宇多丸 Netflix「ドラマの結末を選べる」新機能を語る

宇多丸 Netflix「ドラマの結末を選べる」新機能を語る バラいろダンディ

宇多丸さんがMXテレビ『バラいろダンディ』の中でNetflixが現在準備中と言われる視聴者自身がストーリーを選び、ドラマの結末が変えられる作品の配信について話していました。

(阿部哲子)第4位はこちらです。

(蝶野正洋)第4位、フォーブスジャパン。ドラマの結末を選べる新機能。

(阿部哲子)映像配信サービスのNetflixが視聴者がストーリーを選べるインタラクティブな作品の配信を検討しており、実現すれば視聴者はドラマの登場人物の運命を決められるようになります。2017年中に子供向け番組で実験する予定で、成功すれば大人向け番組でも導入されます。これにより、視聴者が望む展開を完全に実現できるようになり、見ているだけでは満足できない視聴者にとってたまらないサービスになります。しかし、役者に複数のストーリーを演じてもらうなどの必要があり、制作費が大幅に高くなる不安もあります。

(蝶野正洋)宇多丸さん、これは有りなんですか? 無しなんですか?

(宇多丸)そこまで実はこれ、新しい発想というわけでは別になくて。みなさん、覚えてらっしゃいますかね? バブル真っ盛りの最中、フジテレビ主導で作った『パ★テ★オ』というね、ドラマがございまして。

(玉袋筋太郎)あったねえ(笑)。

(宇多丸)これ、テレビドラマと劇場公開が連動していて。で、テレビドラマを公開してから、視聴者の反響を見てその結末を……とかね、やって。ものすごい惨憺たる結果にね……。

(一同)(笑)

(蝶野正洋)なるほど。

そこまで新しい発想でもない

(宇多丸)あと、まあそれを言ったらゲームなんてさ、マルチエンディングの。いまなんかストーリーのものもあるし。あと、ハリウッドがさ、映画を作る時に試写をするじゃないですか。スニーク・プレビューで見せて、結末の反応を見てから作り変えたりなんか、全然しますから。昔からやっていることだから。だからハリウッドは昔からそういう反応を取り入れるっていうのをやっていると。あと、DVDの特典映像でもうひとつのエンディングが入っているとか、いっぱいありますよね。だからまあ、そこまで新しい発想じゃないけど……はっきり言ってそれ、絶対につまんなくなるよね。思い通りの結末だったら。

(玉袋筋太郎)ああ。

(宇多丸)そんなのはもう当たり前のことで。しかも、それだって「思い通り」って言うけど、何個か用意された結末を選ぶだけなんだから。別にそこまでインタラクティブじゃないしさ。だから、そんな大騒ぎすることじゃない。たぶんすぐ消えます。

(蝶野正洋)玉さん、どうですか?

(玉袋筋太郎)でももう武田鉄矢の黄門様のラストがもうね、ハッピーエンドじゃなくて、武田さんがめった刺しにされるとかね。そういうシーンだったらみんなそっちをチョイスするんじゃない?

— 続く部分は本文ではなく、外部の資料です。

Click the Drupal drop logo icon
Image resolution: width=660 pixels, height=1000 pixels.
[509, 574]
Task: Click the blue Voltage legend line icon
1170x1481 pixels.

(宇多丸)それを武田さんが有りにしたら、すっごいケツの穴がデカいですよ!

(玉袋筋太郎)すごいケツの穴だよ!

(蝶野正洋)室井さん、どうですか? この結末が2つ……。

(室井佑月)結末っていうか、出だし、武田鉄矢さんが「水戸黄門!」って言ったら、みんなが「ワーッ! わっしょい、わっしょい!」がいいな。土手で。

(宇多丸)だからさっきから、『金八』オマージュしか思いつかねえのか、お前らは!っていう(笑)。

(玉袋筋太郎)あとはこうやってハンガー回したりね。

(宇多丸)俺らが好きなのはそっちね。黄門様自ら、ハンガーで戦う。

(蝶野正洋)江本さんはどうですか? こういうスタイルは。

(江本孟紀)いや、あんまり関心がないんで……。

(蝶野正洋)映画とかは? 見られますよね?

(江本孟紀)いや、見ないんですよ。

(宇多丸)スポーツってさ、結末がわからないことだから。

(江本孟紀)どうも現実的でないものはあんまり関心がないところが……。

(室井佑月)だって意味がなくなっちゃう。ドラマで伏線とかいろいろ作ってきても、それが無意味になっちゃうから。

(宇多丸)そう。伏線とか張りづらくなりますよね。だから。

(玉袋筋太郎)そう。だから『タイタニック』でさ、沈まねえでそのまま行っちゃったり。

(一同)(爆笑)

(宇多丸)俺がいつも言ってるのは、沈まないであのまま行ったら、あのカップルはすぐに別かれるから!